Rationale: I'd get rid of the entropy module now that os.urandom is
available. Having the OS provide entropy is much better than trying
to do it in user code. I'd get rid of the elliptic curve stuff unless
there's some widely used standard or protocol that needs that
particular implementation. Otherwise, if I want ECC in a Python
program, I'd just do it on characteristic-p curves in pure Python
using Python longs. (Bryan's package uses characteristic-2 curves
which means the arithmetic is all boolean operations, that are more
efficient on binary CPU's, especially small ones. But that means the
module has to be written in C, because doing all those boolean
operations in Python is quite slow. It would be like trying to do
multi-precision arithmetic in Python with Python ints instead of
longs). Once there's a widely accepted standard for ECC like there is
for AES, then I'd want the stdlib to have an implementation of the
standard, but right now there are just a lot of incompatible,
nonstandard approaches running around.

If SHA256 is accepted then SHA512/SHA384 (these are basically the
same) might as well also be. Not many people are using any of these
hash functions right now. Usage will increase over time (they are US
federal standards like AES), and they'll probably be worth adding
eventually. I'm indifferent to whether they're added now.

I think I'd include RC4 under the "toolkit" approach, if it's not
already there.
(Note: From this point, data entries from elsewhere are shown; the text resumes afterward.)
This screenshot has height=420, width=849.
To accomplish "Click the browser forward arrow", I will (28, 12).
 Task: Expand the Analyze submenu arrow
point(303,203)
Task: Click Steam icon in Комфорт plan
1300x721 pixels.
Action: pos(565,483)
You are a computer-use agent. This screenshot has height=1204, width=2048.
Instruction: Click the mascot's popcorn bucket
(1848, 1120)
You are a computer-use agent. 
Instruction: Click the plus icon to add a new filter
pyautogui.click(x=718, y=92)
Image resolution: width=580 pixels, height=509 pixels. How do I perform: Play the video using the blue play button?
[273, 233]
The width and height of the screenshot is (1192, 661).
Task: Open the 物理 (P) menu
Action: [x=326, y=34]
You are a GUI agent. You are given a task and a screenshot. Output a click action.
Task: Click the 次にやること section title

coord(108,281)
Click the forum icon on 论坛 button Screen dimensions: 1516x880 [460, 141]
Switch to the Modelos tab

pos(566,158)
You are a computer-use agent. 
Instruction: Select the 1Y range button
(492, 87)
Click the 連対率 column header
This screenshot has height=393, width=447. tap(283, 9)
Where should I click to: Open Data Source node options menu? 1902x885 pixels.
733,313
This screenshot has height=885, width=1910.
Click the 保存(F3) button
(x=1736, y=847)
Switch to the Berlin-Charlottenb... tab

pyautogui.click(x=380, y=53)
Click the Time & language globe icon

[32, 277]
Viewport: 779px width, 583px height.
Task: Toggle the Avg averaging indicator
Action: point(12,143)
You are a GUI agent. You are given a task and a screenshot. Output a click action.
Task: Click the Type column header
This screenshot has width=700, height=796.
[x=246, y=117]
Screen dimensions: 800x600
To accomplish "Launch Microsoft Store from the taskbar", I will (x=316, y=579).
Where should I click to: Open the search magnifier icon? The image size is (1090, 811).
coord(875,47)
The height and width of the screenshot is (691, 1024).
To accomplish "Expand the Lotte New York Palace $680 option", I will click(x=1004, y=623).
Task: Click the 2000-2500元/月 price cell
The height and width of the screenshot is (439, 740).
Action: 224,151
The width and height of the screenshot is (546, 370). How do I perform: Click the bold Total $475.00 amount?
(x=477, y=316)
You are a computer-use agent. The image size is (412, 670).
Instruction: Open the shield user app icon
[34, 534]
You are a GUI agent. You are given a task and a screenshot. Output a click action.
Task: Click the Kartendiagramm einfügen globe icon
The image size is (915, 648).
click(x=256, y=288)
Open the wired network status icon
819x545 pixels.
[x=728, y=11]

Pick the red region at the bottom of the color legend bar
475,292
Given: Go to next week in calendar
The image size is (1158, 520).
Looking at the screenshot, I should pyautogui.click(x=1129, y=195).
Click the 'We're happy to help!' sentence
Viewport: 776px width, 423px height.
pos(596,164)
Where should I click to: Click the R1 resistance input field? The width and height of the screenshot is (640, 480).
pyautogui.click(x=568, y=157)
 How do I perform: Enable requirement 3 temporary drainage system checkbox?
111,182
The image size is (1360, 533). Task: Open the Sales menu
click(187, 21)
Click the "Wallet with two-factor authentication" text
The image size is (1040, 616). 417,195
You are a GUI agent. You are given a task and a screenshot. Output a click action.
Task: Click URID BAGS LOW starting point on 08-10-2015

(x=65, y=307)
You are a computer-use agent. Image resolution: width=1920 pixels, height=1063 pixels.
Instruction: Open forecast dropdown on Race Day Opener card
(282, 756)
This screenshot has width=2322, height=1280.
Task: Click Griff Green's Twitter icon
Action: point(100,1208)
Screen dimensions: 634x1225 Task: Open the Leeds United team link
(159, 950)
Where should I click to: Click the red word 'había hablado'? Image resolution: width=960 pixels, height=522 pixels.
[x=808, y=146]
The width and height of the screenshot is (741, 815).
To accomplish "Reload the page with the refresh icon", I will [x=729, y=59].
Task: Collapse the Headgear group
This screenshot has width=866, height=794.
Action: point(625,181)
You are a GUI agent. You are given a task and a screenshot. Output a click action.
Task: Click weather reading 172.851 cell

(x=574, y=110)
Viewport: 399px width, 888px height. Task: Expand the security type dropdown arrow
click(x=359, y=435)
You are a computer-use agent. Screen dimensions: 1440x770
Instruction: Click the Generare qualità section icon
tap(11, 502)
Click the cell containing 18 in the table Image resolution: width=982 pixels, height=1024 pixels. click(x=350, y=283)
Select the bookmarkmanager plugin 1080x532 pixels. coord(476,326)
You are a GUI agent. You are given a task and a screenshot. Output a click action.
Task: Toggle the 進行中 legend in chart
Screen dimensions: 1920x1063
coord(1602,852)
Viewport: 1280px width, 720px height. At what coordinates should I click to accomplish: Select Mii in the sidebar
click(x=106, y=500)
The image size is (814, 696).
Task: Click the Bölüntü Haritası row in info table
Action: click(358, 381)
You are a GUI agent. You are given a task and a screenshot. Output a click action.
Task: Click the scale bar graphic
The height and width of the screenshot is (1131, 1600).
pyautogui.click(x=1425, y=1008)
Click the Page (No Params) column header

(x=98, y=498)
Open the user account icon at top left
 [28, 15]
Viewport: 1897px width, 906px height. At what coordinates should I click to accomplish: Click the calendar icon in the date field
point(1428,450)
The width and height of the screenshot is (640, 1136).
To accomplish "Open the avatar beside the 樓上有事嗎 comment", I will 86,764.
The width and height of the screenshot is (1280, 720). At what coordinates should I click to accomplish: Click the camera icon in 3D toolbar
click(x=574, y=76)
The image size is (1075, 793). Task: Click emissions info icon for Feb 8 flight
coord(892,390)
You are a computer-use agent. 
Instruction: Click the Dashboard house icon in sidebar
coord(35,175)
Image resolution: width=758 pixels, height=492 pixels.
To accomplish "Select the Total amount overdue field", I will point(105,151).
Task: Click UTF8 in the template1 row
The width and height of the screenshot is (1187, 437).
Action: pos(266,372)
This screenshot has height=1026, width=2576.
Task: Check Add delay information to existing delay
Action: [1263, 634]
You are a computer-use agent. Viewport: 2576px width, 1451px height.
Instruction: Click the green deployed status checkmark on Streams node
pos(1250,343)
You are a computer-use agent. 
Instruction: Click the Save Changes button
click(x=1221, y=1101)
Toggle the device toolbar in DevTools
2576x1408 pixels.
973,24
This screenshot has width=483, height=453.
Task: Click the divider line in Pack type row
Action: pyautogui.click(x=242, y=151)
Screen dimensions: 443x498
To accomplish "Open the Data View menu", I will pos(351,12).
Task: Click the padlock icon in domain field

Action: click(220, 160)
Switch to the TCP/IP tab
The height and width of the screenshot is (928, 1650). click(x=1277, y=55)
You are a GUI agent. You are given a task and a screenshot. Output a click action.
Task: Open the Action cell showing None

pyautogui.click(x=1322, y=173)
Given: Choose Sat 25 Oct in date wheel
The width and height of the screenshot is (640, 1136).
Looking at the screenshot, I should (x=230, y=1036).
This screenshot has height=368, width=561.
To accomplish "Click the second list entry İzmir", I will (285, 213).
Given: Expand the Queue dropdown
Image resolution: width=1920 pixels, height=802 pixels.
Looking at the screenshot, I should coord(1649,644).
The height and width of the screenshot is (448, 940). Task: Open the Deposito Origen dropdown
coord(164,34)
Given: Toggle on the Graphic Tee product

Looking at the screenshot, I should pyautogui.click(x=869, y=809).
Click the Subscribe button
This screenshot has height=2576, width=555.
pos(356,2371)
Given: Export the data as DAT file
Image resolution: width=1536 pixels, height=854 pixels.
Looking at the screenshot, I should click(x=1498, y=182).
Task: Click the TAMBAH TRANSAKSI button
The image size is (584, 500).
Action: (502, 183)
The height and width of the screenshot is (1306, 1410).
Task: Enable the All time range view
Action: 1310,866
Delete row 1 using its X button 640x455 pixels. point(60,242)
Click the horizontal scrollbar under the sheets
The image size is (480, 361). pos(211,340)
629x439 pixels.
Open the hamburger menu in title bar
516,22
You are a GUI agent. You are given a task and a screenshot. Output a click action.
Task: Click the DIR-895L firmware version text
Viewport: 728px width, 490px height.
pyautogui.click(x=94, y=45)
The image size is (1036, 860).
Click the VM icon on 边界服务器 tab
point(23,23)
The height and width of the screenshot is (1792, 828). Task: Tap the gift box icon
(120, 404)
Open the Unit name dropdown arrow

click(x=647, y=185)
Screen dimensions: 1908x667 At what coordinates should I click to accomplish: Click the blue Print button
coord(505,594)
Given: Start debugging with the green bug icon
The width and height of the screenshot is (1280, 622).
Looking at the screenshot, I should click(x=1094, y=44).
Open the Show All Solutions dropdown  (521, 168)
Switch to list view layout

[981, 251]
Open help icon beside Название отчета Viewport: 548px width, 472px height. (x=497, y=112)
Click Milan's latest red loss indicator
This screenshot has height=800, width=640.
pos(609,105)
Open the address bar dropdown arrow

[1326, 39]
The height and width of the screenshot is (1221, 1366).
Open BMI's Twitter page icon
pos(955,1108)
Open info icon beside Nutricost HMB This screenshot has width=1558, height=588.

I'd also include a pair of functions like the ones in
p3.py, i.e. an utterly minimal API like:

ciphertext = encrypt_string(key_string, plaintext)
plaintext = decrypt_string(key_string, ciphertext)

that does both encryption and authentication, for key and data strings
of arbitrary size. This would be what people should use instead of
the rotor module. It would be about a 10 line Python function that
calls the block cipher API. The block cipher API itself is intended
for more advanced users.
I may have made exceptions to this rule in the past, e.g. when the
proposal is to simply wrap an existing C API in a Python module
(like shadow passwords). In this case, both the interface and
the implementation are straight-forward, and I expect no surprises.

I'd be happy with an AES module that simply wrapped a C API and that
should be pretty much surprise-free. It would be about like the SHA
module in terms of complexity. What I proposed tries to be a bit more
Pythonic but I can live without that.
For an AES module (or most other modules), I do expect surprises.

Well, the hmac module was added in 2.2 or 2.3, without any fuss. It's
written in Python and is somewhat slow, though. What kind of
development process should it take to replace it in the stdlib with a
C module with the exact same interface?

I think you're imagining a basic AES module to be more complicated
than it really is, because you're not so familiar with this type of
module. Also, possibly because I'm making it sound like a lot of work
to write. But that work is just for the C version, and assumes that
it's me personally writing it. What little experience I've had with
Python's C API has been painful, so I figure on having to spend
considerable time wrestling with it. Someone more adapt with the C
API could probably implement the module with less effort than I'd need.
I have said many times that I am in favour of including an AES
implementation in the Python distribution, e.g. in

Oh, ok. Earlier you said you wanted user feedback before you could
conclude that there was reason to want an AES module at all.
What I cannot promise is to include *your* AES implementation,
not without getting user feedback first.

That's fine. But I think it's reasonable to actually approach some
users and say "this module is being considered for addition to the
core--could you try plugging it into your applications that now use
other external modules, and say whether you think it will fill your
needs".

That's impossible if consideration doesn't even start until testing is
complete. All one could say then is "here's yet another crypto
module, that does less than the toolkit you're already using, could
you please temporarily drop whatever you're doing and update your
programs to switch from your old module that works, to a new module
that MIGHT work?". If the new module is accepted into the core, of
course, it becomes worth retrofitting the existing toolkits to use it.
The whole notion of creating the module from scratch just to include
it in the core strikes me as odd - when there are so many AES
implementations out there already that have been proven useful to users.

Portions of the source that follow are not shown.